== 課題文 ==
オーダーメイド手造り真空管アンプの店

 
<300Bアンプの周波数特性> 
 2012年10月 

 
300Bアンプの周波数特性について。

初めに
 MYプロダクツのお客さまから300Bシングル無帰還アンプをお借りすることができた。2006年に6BQ5シングルアンプ(メヌエット)を設計した時、このアンプの技術説明をこのサイトで発表した。(メヌエットの技術説明
その際、アンプの出力インピーダンスが実際のスピーカーを接続した時に周波数特性に影響することを書いた。計算による周波数特性であるけれど、DFの低いアンプでB&Wノーチラス805スピーカーをドライブすると、周波数特性がうねり特性に影響がでることを説明した。このときに巷で人気のある無帰還300Bアンプと比較的高いDFの6BQ5シングルの特性を比較し、高DFが必要であることを示した。
 それから6年が過ぎ、レポートそのものは間違いではないが、シミュレーションのみの説明だけでは十分ではないなと常々思っていた。低DFのアンプを仮に作り実際の特性を測って追加説明をすることも考えられたが、またそれもまだ言い訳がある説明となってしまい、いつか実際の無帰還300Bアンプの特性を測ってみたいと思っていた。そんな思いで数年が過ぎたのだが、今回思いもよらず300Bシングル無帰還アンプをお借りすることができ、やっと実際に300Bアンプと6BQ5アンプとの実際のスピーカーでの測定が実現し、比較するこができたので発表する。


1、300Bシングルアンプの周波数特性、ダンピングファクター(D.F)特性
 図1が300Bシングル無帰還アンプの8Ω負荷抵抗での周波数特性である。
低域、高域ともに延びている特性ではないが、中域ではフラットの特性を示してあり、8Ω固定負荷抵抗時では大きな問題はない。

 図2はこのアンプのD.F特性である。
無帰還アンプであるため、大きなD.F値とならずD.F=3くらいの値である。


2、B&Wノーチラス805スピーカー接続時の周波数特性
 図3がこの300Bアンプを実際にB&Wノーチラス805スピーカーに接続して測定した周波数特性である。
===
== 資料データ ==
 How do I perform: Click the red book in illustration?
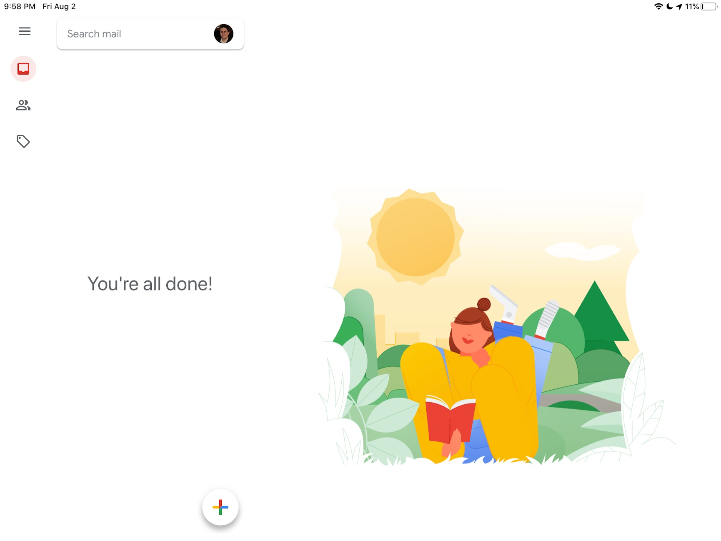click(x=450, y=419)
===
* 設問 *
1) 300Bアンプの周波数特性を扱った課題文に出てくる図を、番号とその図が示す内容とともにすべて挙げなさい。
2) 課題文によると、300Bシングル無帰還アンプのD.F値はどのくらいか。
3) 課題文の「300Bアンプの周波数特性について。」から「図2はこのアンプのD.F特性である。」までを、終わりの語句も含めて一字も変えずに書き出しなさい。

* 演習の解答 *
1)
・図1:300Bシングル無帰還アンプの8Ω負荷抵抗での周波数特性
・図2:このアンプのD.F特性
・図3:300BアンプをB&Wノーチラス805スピーカーに接続して測定した周波数特性

2) D.F=3くらいである。

3)
300Bアンプの周波数特性について。

初めに
 MYプロダクツのお客さまから300Bシングル無帰還アンプをお借りすることができた。2006年に6BQ5シングルアンプ(メヌエット)を設計した時、このアンプの技術説明をこのサイトで発表した。(メヌエットの技術説明
その際、アンプの出力インピーダンスが実際のスピーカーを接続した時に周波数特性に影響することを書いた。計算による周波数特性であるけれど、DFの低いアンプでB&Wノーチラス805スピーカーをドライブすると、周波数特性がうねり特性に影響がでることを説明した。このときに巷で人気のある無帰還300Bアンプと比較的高いDFの6BQ5シングルの特性を比較し、高DFが必要であることを示した。
 それから6年が過ぎ、レポートそのものは間違いではないが、シミュレーションのみの説明だけでは十分ではないなと常々思っていた。低DFのアンプを仮に作り実際の特性を測って追加説明をすることも考えられたが、またそれもまだ言い訳がある説明となってしまい、いつか実際の無帰還300Bアンプの特性を測ってみたいと思っていた。そんな思いで数年が過ぎたのだが、今回思いもよらず300Bシングル無帰還アンプをお借りすることができ、やっと実際に300Bアンプと6BQ5アンプとの実際のスピーカーでの測定が実現し、比較するこができたので発表する。


1、300Bシングルアンプの周波数特性、ダンピングファクター(D.F)特性
 図1が300Bシングル無帰還アンプの8Ω負荷抵抗での周波数特性である。
低域、高域ともに延びている特性ではないが、中域ではフラットの特性を示してあり、8Ω固定負荷抵抗時では大きな問題はない。

 図2はこのアンプのD.F特性である。